### ABOUT THIS TASK:
Would it be possible to output exactly, and only, the lines below from the one holding "Given: Open the" to the last line, both included, with every picture left out?

[Saved entries]
---

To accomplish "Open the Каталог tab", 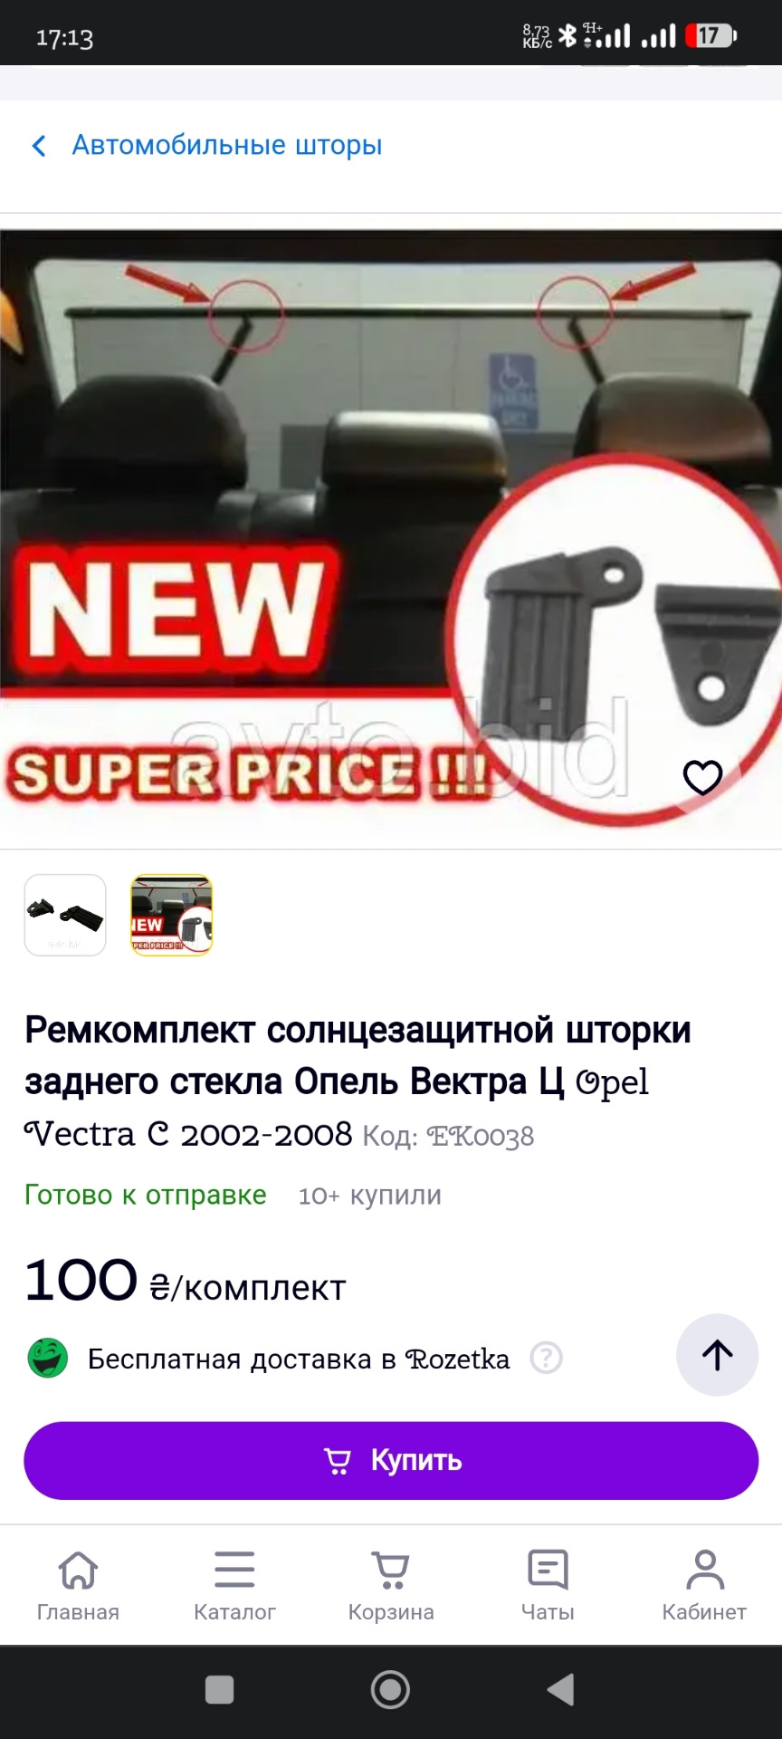I will 234,1585.
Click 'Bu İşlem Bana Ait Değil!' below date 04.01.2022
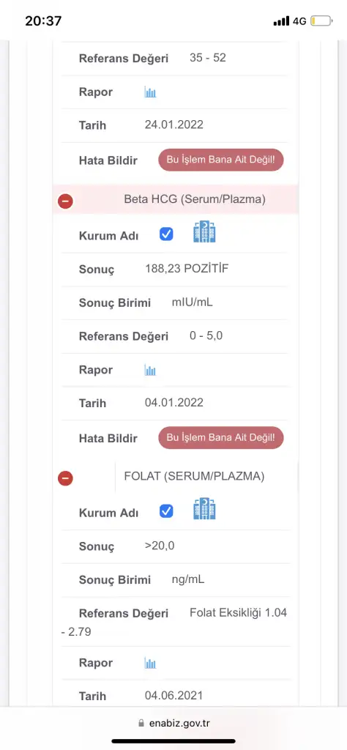This screenshot has height=750, width=347. point(221,438)
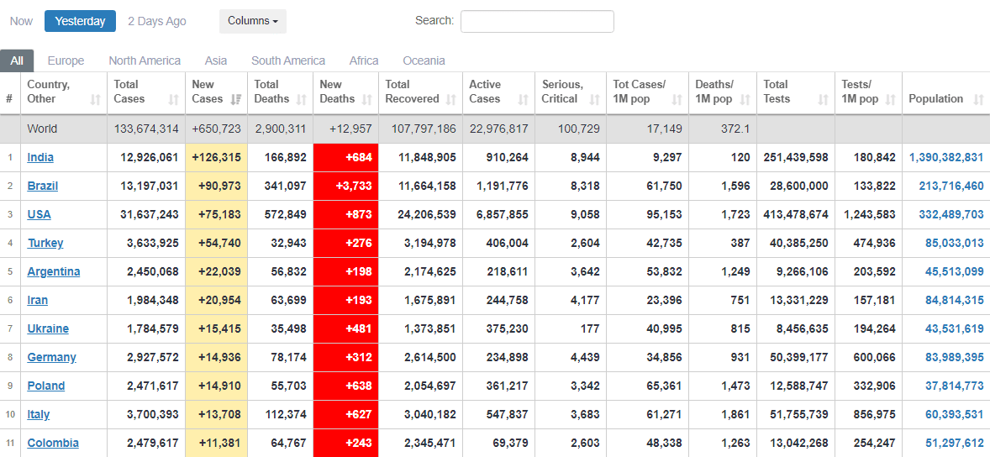Click the New Cases column sort icon
The height and width of the screenshot is (457, 990).
click(x=235, y=99)
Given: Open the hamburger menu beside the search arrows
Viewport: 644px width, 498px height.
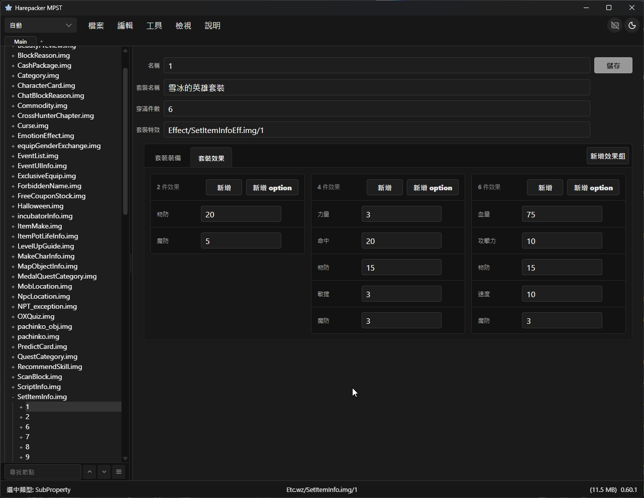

---

### SOLUTION TO THE PROBLEM:
Given: Open the hamburger menu beside the search arrows
Viewport: 644px width, 498px height.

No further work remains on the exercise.